PARIS: TotalEnergies and Qatar’s oil company on Wednesday said they would buy a stake in a license to seek oil and gas off South Africa as part of their plans to develop the Orange Basin area in neighboring Namibia.
The French company will buy a 33 percent stake in the license to drill in offshore block 3B/4B, which extends over about 18,000 sq. km, while state-owned QatarEnergy will hold a 24 percent stake, the two companies said without disclosing the value of the deal.
The remainder will be controlled by the existing owners of the project Africa Oil, Azinam, which is owned by Canada-listed Eco Atlantic and Ricocure.
TotalEnergies and QatarEnergy have longstanding agreements to partner on exploration and production in Namibia, Guyana and Kenya.
Block 3B/4B is located in South Africa’s side of the Orange Basin, just south of big discoveries by Galp, Shell and TotalEnergies’ own Venus discovery in neighboring Namibia.

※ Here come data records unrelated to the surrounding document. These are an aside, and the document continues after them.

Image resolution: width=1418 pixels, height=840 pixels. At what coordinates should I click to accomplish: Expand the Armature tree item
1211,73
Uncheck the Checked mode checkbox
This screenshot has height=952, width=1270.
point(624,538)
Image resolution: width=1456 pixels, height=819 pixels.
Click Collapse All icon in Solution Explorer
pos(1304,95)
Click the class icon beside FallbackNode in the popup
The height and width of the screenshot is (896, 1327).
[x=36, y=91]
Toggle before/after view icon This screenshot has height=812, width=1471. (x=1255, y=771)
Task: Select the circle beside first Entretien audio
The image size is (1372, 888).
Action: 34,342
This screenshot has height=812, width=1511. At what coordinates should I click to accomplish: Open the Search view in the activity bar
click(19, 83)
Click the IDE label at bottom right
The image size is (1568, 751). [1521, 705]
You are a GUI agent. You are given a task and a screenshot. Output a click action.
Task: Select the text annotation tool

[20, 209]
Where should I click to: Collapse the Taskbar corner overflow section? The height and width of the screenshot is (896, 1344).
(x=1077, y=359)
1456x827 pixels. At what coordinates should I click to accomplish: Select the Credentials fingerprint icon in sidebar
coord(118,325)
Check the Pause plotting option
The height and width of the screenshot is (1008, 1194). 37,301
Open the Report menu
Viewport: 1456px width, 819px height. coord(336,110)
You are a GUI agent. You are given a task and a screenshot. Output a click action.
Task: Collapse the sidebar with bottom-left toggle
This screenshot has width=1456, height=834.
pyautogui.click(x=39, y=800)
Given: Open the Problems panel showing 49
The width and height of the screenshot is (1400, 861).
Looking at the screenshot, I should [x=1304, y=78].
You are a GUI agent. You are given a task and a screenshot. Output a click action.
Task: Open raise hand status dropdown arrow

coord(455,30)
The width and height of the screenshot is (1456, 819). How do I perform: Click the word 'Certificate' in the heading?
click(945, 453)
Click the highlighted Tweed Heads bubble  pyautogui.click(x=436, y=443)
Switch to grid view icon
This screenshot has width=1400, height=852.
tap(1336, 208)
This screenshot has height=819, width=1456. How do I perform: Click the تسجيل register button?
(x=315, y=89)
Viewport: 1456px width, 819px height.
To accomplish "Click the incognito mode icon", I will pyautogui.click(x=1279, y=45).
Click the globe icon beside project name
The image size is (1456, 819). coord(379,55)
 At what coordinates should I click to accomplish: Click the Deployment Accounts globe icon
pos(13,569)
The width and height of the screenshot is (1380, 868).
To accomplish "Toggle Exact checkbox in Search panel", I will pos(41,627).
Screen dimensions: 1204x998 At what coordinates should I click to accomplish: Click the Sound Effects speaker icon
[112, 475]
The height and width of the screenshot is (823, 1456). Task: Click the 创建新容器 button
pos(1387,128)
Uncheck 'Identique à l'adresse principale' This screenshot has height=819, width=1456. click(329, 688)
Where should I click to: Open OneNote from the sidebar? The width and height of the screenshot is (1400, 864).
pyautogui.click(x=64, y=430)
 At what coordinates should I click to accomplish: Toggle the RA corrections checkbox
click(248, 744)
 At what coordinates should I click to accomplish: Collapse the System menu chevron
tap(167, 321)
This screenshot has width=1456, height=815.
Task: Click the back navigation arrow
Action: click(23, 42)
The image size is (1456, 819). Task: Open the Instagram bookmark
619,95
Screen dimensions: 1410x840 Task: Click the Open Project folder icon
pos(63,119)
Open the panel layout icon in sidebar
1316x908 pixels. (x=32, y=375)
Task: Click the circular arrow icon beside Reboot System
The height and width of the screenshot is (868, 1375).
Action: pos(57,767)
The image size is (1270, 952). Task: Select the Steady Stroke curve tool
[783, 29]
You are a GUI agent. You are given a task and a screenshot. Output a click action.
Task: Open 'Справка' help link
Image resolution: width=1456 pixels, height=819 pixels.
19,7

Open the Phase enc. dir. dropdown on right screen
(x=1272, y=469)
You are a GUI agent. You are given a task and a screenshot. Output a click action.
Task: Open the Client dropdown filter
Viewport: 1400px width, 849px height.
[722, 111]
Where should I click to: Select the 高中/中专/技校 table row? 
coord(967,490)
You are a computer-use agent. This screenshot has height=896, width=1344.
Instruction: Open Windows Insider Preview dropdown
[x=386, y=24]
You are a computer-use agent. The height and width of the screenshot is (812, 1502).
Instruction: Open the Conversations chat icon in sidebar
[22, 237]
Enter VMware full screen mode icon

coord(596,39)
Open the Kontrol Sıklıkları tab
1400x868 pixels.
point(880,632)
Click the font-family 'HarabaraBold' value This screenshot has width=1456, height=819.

“Following the Venus success in Namibia, TotalEnergies is continuing to progress its Exploration effort in the Orange Basin,” said Kevin McLachlan, senior vice-president of exploration at TotalEnergies.
Namibia, which has no oil and gas production, has become a global exploration hotspot after deep water discoveries by Shell, TotalEnergies and Galp in recent years.
Eco Atlantic CEO Gil Holzman told Reuters: “TotalEnergies are the best partner one could have, they know the Orange Basin better than anyone else, they have a drilling rig in the area, and they are a great operator with a strong balance sheet.”
The Orange Basin is largely unexplored, with dozens of legacy wells drilled in shallow shelf waters along South Africa’s coastline.
“South Africa’s side of the Orange Basin resembles those of Namibia, it is highly prospective with at least two prospects in the northern region of the basin potentially containing millions of barrels of oil and associated gas,” said Jonathan Salomo, the lead geologist for the West coast at the Petroleum Agency of South Africa.